## THE PROBLEM:
Copy the rows below word for word, omitting the pictures.

Recorded data
====

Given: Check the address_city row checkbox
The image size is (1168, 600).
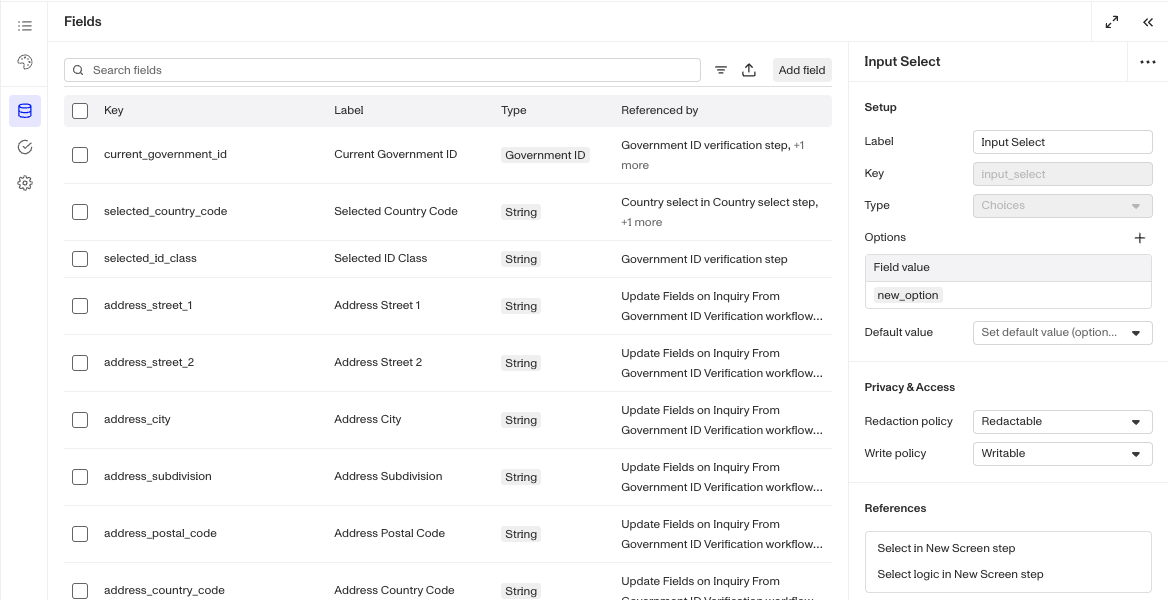Looking at the screenshot, I should pyautogui.click(x=80, y=420).
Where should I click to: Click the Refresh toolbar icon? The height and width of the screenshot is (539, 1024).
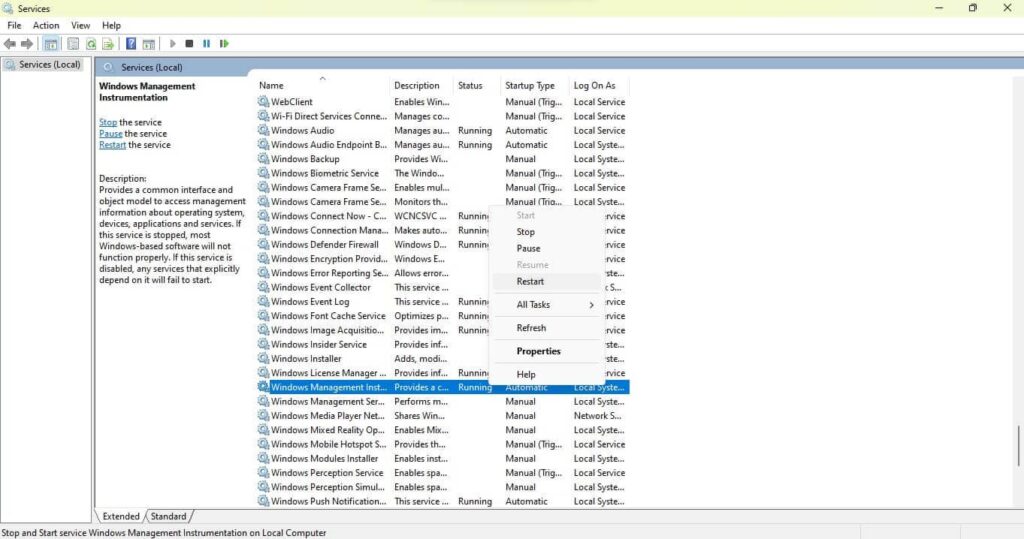pos(91,44)
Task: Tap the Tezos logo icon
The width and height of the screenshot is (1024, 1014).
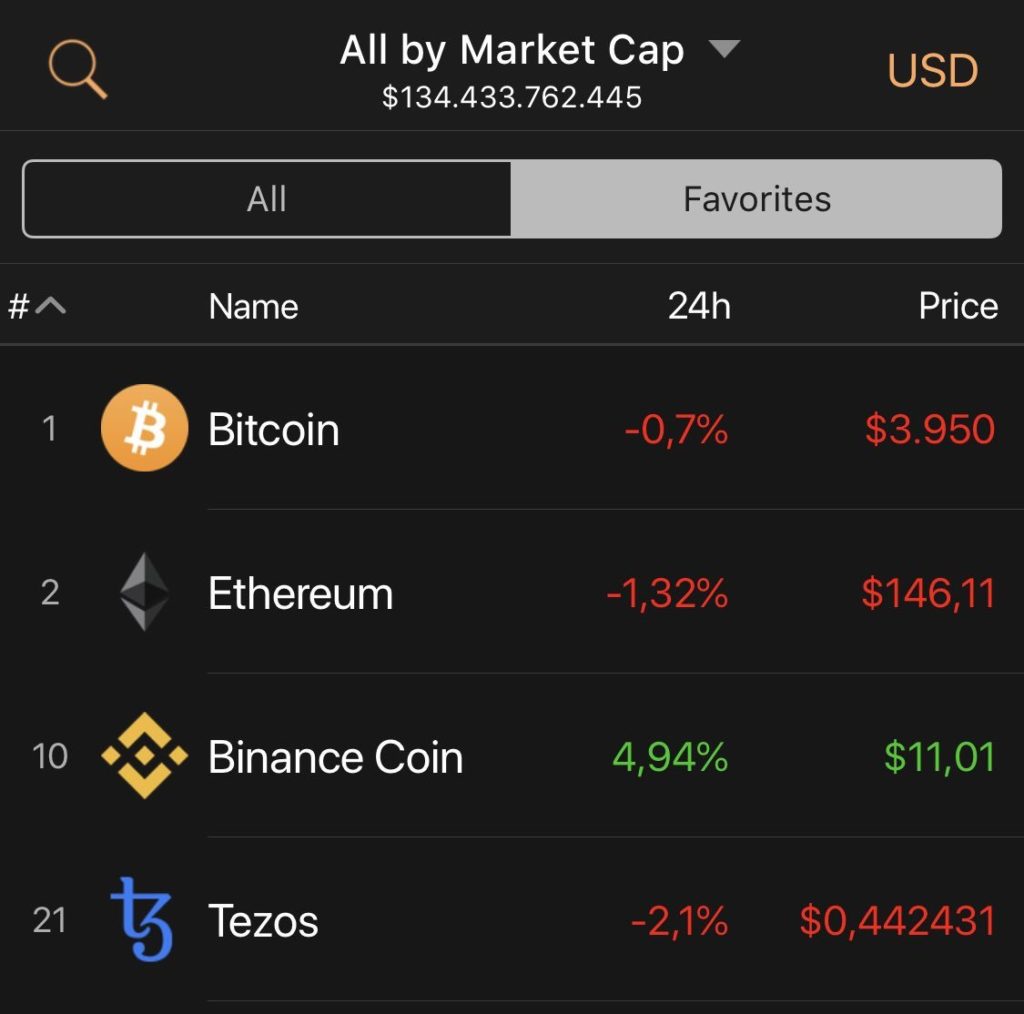Action: [x=141, y=919]
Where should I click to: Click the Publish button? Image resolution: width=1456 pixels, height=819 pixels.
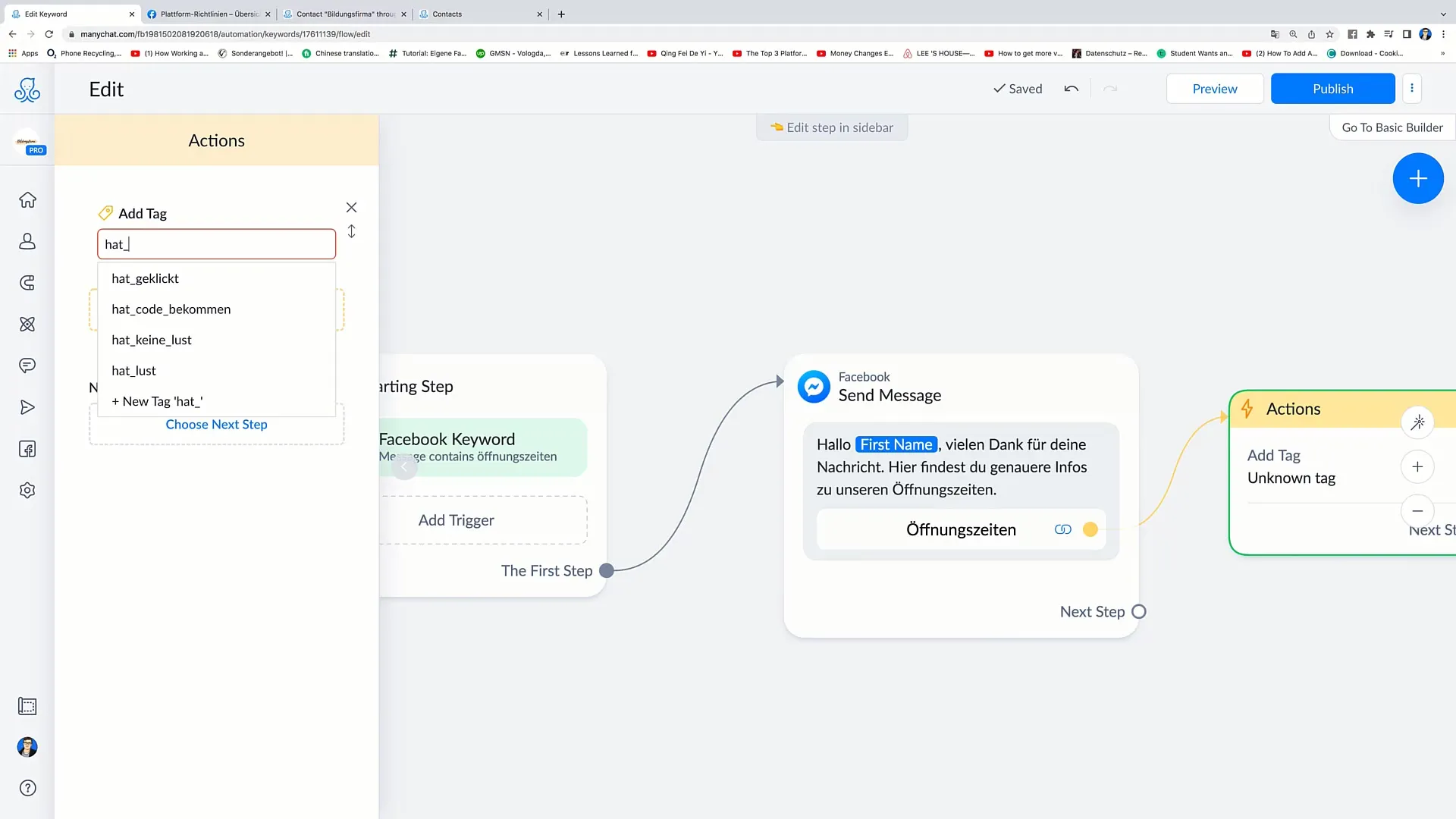tap(1333, 88)
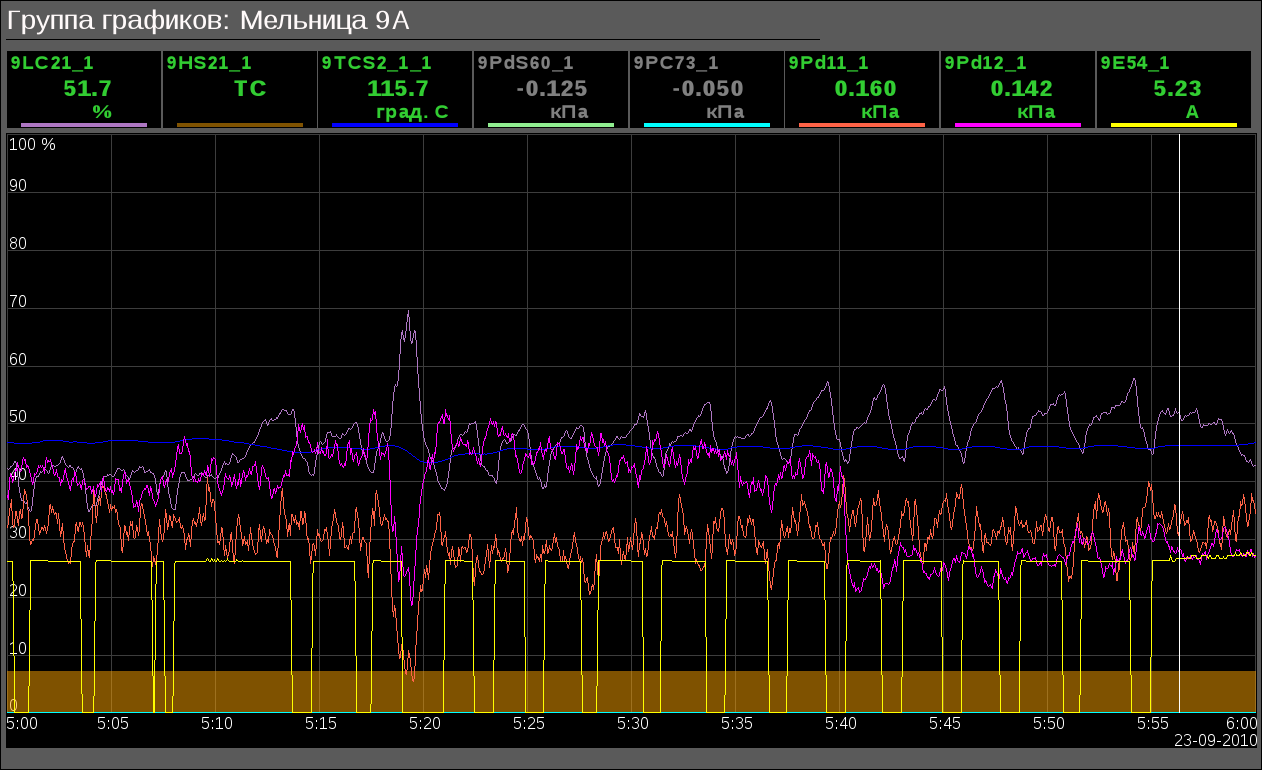Click the 5:30 time axis label

632,722
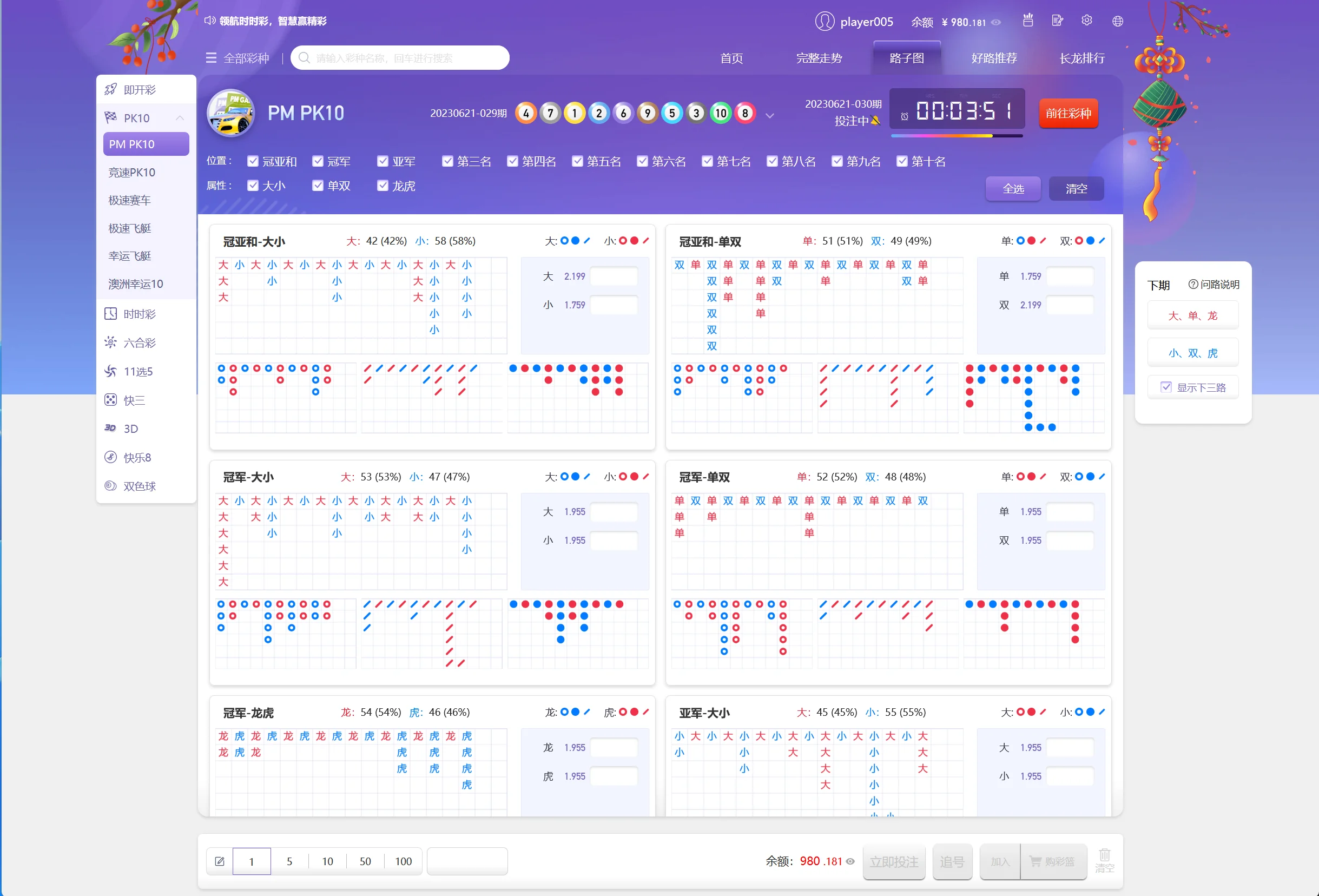1319x896 pixels.
Task: Click the announcement speaker icon
Action: point(209,21)
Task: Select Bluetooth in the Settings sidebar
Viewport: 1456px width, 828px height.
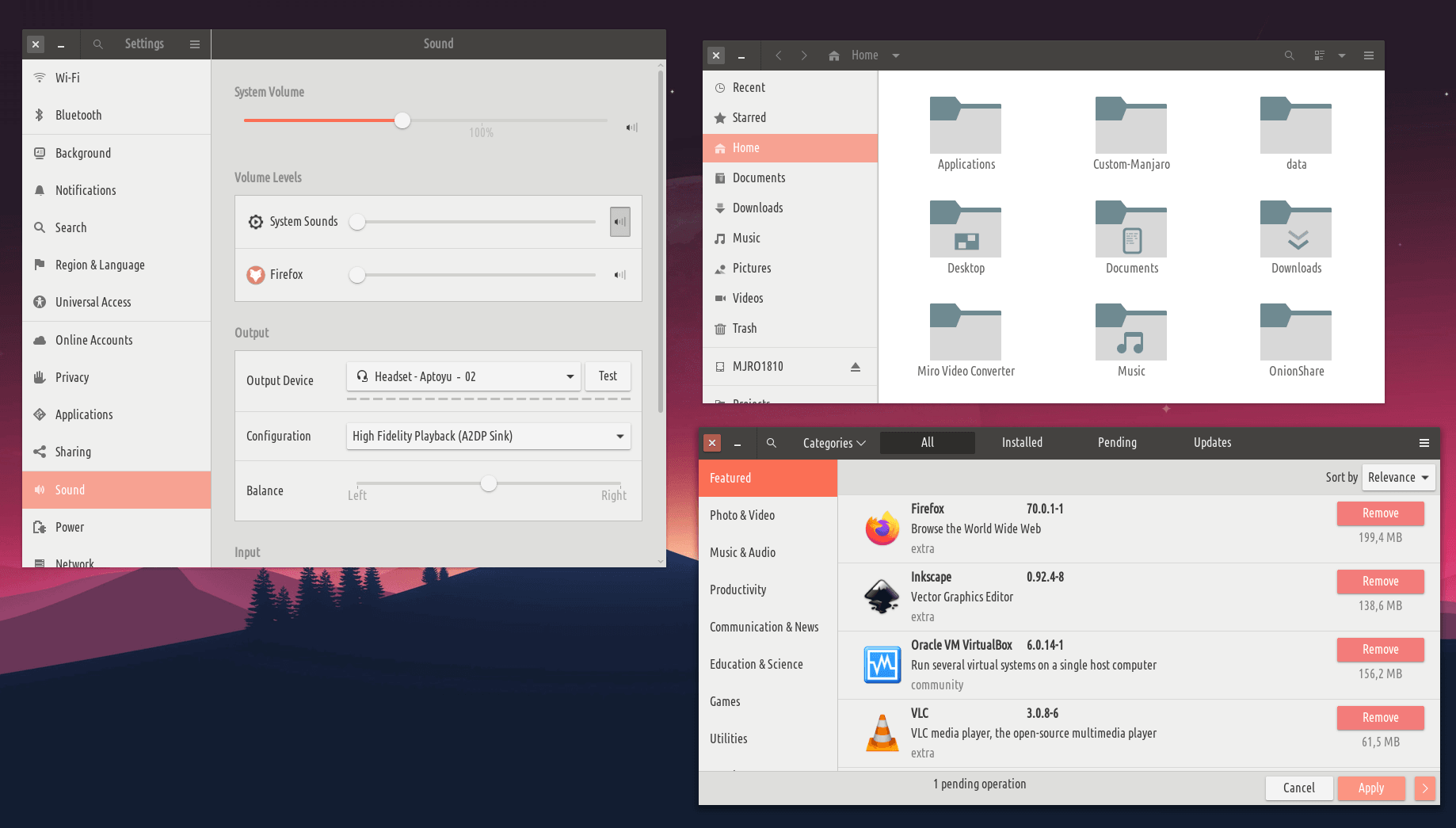Action: [x=78, y=116]
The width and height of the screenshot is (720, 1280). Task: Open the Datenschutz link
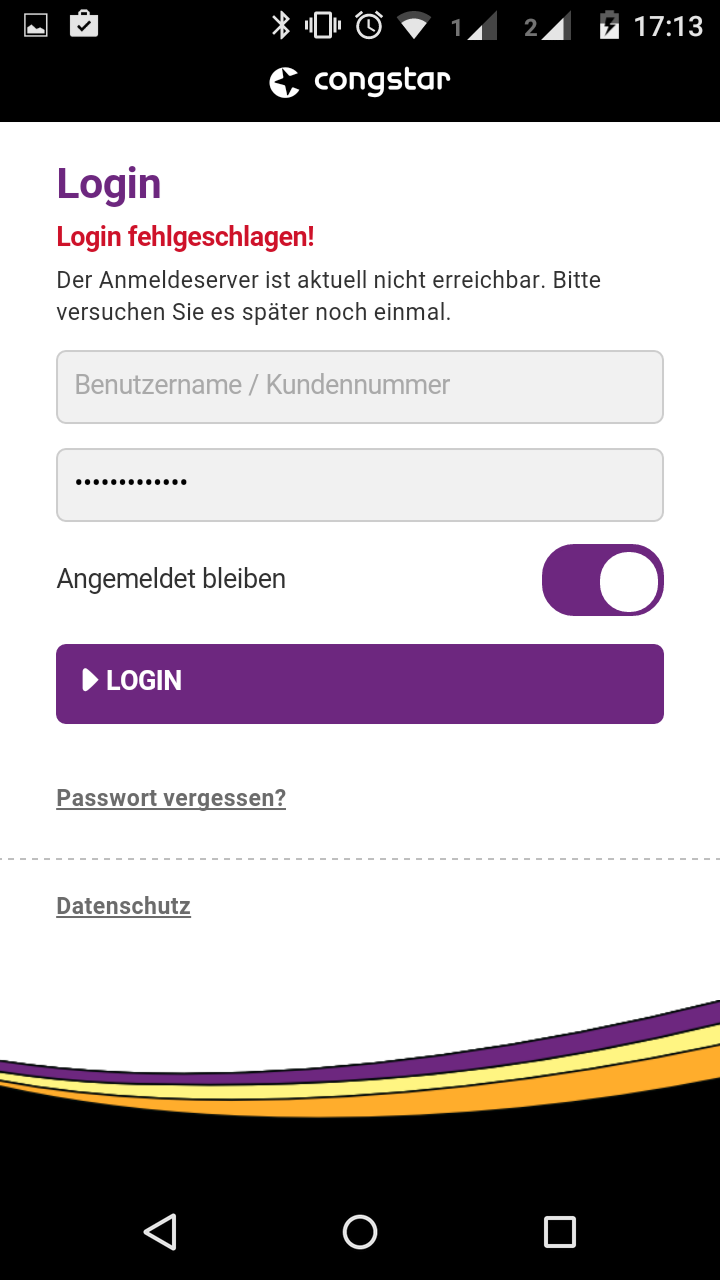(x=123, y=906)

====

## FINAL RESULT:
Given: Check the address_city row checkbox
The image size is (1168, 600).
Looking at the screenshot, I should pyautogui.click(x=80, y=420).
Where should I click to: Click the Refresh toolbar icon? The height and width of the screenshot is (539, 1024).
pos(91,44)
Task: Tap the Tezos logo icon
The width and height of the screenshot is (1024, 1014).
Action: [x=141, y=919]
Where should I click to: Click the Publish button? Image resolution: width=1456 pixels, height=819 pixels.
tap(1333, 88)
Click the 5:30 time axis label

632,722
1319x896 pixels.
Task: Click the announcement speaker icon
Action: point(209,21)
Task: Select Bluetooth in the Settings sidebar
Viewport: 1456px width, 828px height.
Action: [x=78, y=116]
The width and height of the screenshot is (720, 1280). Task: Open the Datenschutz link
(x=123, y=906)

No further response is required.